El Ayuntamiento ordena eliminar el «sexismo lingüístico» de sus documentos

Campaña contra la violencia de género del Ayuntamiento. /IDEAL
Campaña contra la violencia de género del Ayuntamiento. / IDEAL

El alcalde firmó la pasada semana un edicto con el que se pretende lograr «la visibilidad de las mujeres a través de un lenguaje inclusivo no subordinado»

Antonio Sánchez
ANTONIO SÁNCHEZGRANADA

El Ayuntamiento de Granada ha dado orden de eliminar el género en sus textos oficiales y en toda la documentación generada por la ciudad. En un edicto firmado por el alcalde, Francisco Cuenca, la pasada semana se acuerda por parte de la capital «aprobar una nueva instrucción para eliminar el uso sexista del lenguaje y garantizar contenidos e imágenes no sexistas e inclusivas en la documentación y comunicación generada por el Ayuntamiento de Granada». Con ello se pretende que los textos municipales recojan «la nueva legislación y avances lingüísticos en materia de igualdad entre mujeres y hombres, implicando la visibilidad de las mujeres a través de un lenguaje inclusivo y no subordinado, así como la eliminación de estereotipos de género en las imágenes y contenidos, evitando toda posible confusión o ambigüedad».

La instrucción dada por el Ayuntamiento de Granada no termina ahí y además en el mismo texto se le aconseja a los trabajadores municipales cómo deben usar el lenguaje cuando se pongan delante de un documento que lleve el membrete de la institución. La instrucción recoge y sistematiza una serie de recursos lingüísticos «que dan un tratamiento igualitario a ambos sexos a través de un lenguaje inclusivo y un tratamiento de la imagen y comunicación que evita los estereotipos de género».

El Ayuntamiento de Granada argumenta que el objetivo fundamental de esta medida es el uso de un lenguaje no sexista e inclusivo para «conseguir la igualdad real y efectiva entre mujeres y hombres». El lenguaje inclusivo, en opinión del equipo de gobierno, tiene su base «en la utilización de palabras que no discriminen a las mujeres», pero también persigue que el lenguaje «no sea una herramienta al servicio de la cultura y el pensamiento androcéntrico», ya que, según entiende el área de Igualdad de la capital, «otorga a los hombres la posición central de la sociedad o del poder».

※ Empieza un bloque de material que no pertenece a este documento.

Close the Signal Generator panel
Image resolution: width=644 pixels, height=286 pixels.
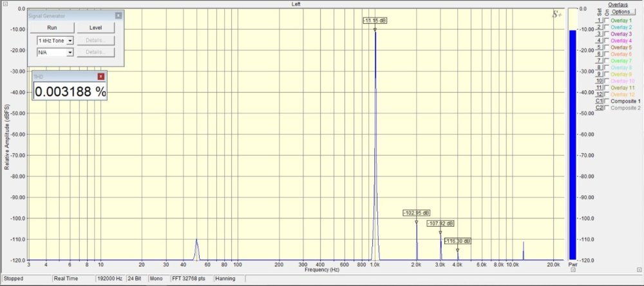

«El uso de un lenguaje igualitario o no excluyente favorece que no se perpetúen estereotipos, que se nombre a las mujeres y a los hombres y que se rompa con la invisibilidad y los prejuicios sexistas tanto desde la elaboración del pensamiento como en la construcción del discurso», argumenta el Ayuntamiento de Granada. En la exposición de motivos que realiza el área de Igualdad para adoptar esta medida se argumenta también que el uso del lenguaje «sexista» fomenta la «discriminación de las mujeres».

Por un lado, entiende el Ayuntamiento de Granada que habitualmente se utilizan falsos genéricos del tipo 'el beneficiario' o 'el interesado', algo que según el equipo de gobierno municipal no debe ser así ya que con estos términos «se refieren a hombres y mujeres en lo que se define como abuso del masculino como genérico». Otro de los conceptos que no se deben utilizar son los duales aparentes: «En muchas ocasiones se vinculan también con valoraciones peyorativas hacia las mujeres, como por ejemplo 'sargento-sargenta' o 'secretario-secretaria'».

El Ayuntamiento de Granada llama también a evitar la denominación sexuada. Se trata de las formas de referirse a los hombres «por su profesión, cargo o representación, y a las mujeres por su sexo o su afiliación al varón, como por ejemplo 'en el accidente fallecieron un vecino y su esposa'». Por último, expone el área de Igualdad de la capital que si se evita el «sexismo lingüístico» se podrá obviar el «orden de presentación» en los textos, que provoca que cuando se utilizan los términos masculino y femenino, «si se antepone siempre el masculino, como por ejemplo 'los niños y las niñas' , puede entenderse como una jerarquización o preferencia de unos sobre otras, por lo que, como alternativa, se recomienda alternar los puestos gramaticales».